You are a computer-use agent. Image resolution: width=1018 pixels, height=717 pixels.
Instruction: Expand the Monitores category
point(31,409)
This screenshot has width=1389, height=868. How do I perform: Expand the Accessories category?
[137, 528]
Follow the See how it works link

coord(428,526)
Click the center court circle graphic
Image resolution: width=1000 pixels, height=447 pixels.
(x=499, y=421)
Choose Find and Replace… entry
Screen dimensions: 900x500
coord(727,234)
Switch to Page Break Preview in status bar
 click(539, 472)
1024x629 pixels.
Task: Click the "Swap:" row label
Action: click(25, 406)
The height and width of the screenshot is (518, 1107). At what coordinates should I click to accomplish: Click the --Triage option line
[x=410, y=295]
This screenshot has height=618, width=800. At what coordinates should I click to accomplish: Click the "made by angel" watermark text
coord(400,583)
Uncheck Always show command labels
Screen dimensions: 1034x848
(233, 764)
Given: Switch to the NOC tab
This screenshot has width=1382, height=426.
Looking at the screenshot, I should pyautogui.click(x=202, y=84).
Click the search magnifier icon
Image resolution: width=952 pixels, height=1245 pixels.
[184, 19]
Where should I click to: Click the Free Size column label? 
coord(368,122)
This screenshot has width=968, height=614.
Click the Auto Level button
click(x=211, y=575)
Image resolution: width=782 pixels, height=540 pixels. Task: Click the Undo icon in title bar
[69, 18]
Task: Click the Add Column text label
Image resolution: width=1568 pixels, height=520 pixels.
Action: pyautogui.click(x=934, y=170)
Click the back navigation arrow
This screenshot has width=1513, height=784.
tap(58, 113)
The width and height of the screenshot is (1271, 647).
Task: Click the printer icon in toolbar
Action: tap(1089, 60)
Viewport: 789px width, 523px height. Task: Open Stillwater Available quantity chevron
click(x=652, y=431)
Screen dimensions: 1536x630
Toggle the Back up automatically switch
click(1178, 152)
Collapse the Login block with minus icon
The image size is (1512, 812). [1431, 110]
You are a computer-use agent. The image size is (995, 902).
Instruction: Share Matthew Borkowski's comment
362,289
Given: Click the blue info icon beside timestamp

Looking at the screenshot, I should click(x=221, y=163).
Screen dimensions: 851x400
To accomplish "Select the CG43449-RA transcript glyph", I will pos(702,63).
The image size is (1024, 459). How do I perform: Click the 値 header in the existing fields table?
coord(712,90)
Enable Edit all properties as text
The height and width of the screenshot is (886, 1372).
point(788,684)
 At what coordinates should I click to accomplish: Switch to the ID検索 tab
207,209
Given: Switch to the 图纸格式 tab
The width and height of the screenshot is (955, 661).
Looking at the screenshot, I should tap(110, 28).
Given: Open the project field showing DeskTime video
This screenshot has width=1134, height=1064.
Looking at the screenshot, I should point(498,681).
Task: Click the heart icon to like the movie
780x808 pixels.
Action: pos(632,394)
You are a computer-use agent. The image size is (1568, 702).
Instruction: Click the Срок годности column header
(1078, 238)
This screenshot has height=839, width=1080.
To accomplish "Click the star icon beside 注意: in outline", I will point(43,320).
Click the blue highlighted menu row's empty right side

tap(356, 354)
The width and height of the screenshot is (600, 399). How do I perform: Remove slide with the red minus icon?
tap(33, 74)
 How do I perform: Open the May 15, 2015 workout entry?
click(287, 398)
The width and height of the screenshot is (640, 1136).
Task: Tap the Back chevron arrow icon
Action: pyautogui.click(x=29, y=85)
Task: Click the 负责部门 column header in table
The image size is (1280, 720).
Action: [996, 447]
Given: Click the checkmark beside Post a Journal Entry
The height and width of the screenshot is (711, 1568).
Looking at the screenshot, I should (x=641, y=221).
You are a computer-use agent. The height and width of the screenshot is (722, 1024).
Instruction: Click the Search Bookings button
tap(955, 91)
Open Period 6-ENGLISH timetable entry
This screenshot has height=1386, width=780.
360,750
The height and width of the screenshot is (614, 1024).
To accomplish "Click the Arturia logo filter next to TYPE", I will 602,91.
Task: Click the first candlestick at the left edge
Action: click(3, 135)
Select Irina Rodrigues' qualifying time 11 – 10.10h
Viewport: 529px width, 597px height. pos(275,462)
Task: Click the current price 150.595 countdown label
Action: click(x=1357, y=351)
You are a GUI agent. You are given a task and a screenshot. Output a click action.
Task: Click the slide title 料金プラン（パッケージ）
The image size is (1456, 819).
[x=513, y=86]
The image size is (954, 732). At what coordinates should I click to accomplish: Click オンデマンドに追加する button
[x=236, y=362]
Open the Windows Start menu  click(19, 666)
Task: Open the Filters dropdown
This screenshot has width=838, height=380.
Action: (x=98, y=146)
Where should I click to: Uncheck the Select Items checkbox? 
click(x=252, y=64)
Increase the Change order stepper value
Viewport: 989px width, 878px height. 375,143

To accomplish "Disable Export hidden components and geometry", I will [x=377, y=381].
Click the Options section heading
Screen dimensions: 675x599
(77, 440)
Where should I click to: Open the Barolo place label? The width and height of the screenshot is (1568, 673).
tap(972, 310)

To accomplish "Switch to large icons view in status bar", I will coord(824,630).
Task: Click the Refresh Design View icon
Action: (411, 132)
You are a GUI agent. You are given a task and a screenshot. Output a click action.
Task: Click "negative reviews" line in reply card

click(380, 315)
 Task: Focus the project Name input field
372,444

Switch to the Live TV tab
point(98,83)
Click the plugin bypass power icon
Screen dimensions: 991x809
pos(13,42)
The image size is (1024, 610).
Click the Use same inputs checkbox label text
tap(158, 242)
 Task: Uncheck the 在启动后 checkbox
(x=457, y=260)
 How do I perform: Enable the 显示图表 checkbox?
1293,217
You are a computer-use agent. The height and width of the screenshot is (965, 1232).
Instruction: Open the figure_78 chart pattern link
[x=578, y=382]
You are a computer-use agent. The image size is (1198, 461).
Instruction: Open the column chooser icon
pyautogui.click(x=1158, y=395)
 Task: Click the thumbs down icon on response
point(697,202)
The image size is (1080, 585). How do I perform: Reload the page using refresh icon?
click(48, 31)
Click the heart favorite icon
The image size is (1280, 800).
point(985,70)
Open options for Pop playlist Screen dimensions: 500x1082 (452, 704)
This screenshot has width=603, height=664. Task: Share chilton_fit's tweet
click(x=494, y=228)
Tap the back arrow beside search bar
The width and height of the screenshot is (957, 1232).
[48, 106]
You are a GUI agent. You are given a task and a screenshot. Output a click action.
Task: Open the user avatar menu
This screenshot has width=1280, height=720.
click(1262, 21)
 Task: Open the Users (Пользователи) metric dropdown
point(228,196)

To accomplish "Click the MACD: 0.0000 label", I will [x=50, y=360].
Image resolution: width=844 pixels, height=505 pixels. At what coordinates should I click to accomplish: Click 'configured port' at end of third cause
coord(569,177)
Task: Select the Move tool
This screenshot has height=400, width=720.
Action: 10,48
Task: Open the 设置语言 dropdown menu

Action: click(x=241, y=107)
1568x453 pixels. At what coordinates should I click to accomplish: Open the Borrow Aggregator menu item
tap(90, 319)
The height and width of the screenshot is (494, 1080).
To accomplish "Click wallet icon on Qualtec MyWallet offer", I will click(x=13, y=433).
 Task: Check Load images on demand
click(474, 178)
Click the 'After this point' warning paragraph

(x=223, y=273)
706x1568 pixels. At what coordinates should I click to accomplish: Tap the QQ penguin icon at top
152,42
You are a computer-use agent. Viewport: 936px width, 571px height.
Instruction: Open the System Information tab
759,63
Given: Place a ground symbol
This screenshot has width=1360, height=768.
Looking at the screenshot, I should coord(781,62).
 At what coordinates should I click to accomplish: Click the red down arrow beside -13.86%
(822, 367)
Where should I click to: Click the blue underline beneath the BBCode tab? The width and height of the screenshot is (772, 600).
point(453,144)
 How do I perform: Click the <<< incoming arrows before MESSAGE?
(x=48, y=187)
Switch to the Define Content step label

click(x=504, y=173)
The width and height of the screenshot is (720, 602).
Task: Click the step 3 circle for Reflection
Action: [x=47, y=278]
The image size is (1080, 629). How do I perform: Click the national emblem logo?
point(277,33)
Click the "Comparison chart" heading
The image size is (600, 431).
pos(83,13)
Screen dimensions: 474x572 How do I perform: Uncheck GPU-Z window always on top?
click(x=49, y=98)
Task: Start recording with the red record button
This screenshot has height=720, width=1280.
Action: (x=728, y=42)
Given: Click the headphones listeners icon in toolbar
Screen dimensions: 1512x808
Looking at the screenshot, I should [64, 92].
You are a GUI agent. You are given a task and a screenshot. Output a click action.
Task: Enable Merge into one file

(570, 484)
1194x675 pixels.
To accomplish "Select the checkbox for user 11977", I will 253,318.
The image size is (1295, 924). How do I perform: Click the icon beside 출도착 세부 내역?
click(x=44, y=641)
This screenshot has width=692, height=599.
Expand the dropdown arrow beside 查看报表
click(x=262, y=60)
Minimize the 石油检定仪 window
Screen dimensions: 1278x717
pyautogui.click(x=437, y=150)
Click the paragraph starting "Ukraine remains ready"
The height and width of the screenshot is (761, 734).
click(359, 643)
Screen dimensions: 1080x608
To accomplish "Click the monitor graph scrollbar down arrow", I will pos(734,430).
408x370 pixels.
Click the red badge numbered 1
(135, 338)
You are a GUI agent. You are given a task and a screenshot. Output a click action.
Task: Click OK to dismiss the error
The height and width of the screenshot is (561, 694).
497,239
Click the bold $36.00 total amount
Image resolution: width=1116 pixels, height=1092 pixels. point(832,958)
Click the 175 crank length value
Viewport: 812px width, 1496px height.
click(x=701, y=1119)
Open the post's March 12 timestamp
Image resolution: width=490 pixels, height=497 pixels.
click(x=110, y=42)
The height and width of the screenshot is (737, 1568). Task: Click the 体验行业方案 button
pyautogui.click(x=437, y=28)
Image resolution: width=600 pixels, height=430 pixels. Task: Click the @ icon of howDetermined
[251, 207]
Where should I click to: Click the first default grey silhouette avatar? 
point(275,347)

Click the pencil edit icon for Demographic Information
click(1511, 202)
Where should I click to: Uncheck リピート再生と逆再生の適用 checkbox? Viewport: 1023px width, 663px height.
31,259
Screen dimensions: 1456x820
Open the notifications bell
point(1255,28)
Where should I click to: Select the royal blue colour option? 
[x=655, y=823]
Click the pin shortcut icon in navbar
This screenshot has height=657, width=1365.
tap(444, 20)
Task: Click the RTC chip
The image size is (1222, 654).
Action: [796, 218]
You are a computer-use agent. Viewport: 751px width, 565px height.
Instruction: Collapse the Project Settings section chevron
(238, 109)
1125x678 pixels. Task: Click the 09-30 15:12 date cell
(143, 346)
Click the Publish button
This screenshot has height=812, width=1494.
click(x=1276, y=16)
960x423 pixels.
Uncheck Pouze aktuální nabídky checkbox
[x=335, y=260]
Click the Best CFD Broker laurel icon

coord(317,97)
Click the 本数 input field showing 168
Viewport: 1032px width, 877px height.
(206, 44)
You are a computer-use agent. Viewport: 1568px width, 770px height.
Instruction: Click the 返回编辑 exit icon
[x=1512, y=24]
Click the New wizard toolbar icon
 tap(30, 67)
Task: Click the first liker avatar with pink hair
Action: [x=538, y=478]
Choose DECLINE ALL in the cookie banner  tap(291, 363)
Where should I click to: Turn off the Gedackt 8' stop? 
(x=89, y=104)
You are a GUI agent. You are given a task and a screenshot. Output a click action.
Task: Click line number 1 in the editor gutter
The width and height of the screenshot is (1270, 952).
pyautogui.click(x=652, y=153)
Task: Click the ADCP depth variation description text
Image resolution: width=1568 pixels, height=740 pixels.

———

Give the exact lines, and only those, from the line containing "Switch to the Live TV tab" through the line containing "Open options for" in the entries above.

SOLUTION TO THIS PROBLEM:
Switch to the Live TV tab
point(98,83)
Click the plugin bypass power icon
Screen dimensions: 991x809
pos(13,42)
The image size is (1024, 610).
Click the Use same inputs checkbox label text
tap(158, 242)
 Task: Uncheck the 在启动后 checkbox
(x=457, y=260)
 How do I perform: Enable the 显示图表 checkbox?
1293,217
You are a computer-use agent. The height and width of the screenshot is (965, 1232).
Instruction: Open the figure_78 chart pattern link
[x=578, y=382]
You are a computer-use agent. The image size is (1198, 461).
Instruction: Open the column chooser icon
pyautogui.click(x=1158, y=395)
 Task: Click the thumbs down icon on response
point(697,202)
The image size is (1080, 585). How do I perform: Reload the page using refresh icon?
click(48, 31)
Click the heart favorite icon
The image size is (1280, 800).
point(985,70)
Open options for Pop playlist Screen dimensions: 500x1082 (452, 704)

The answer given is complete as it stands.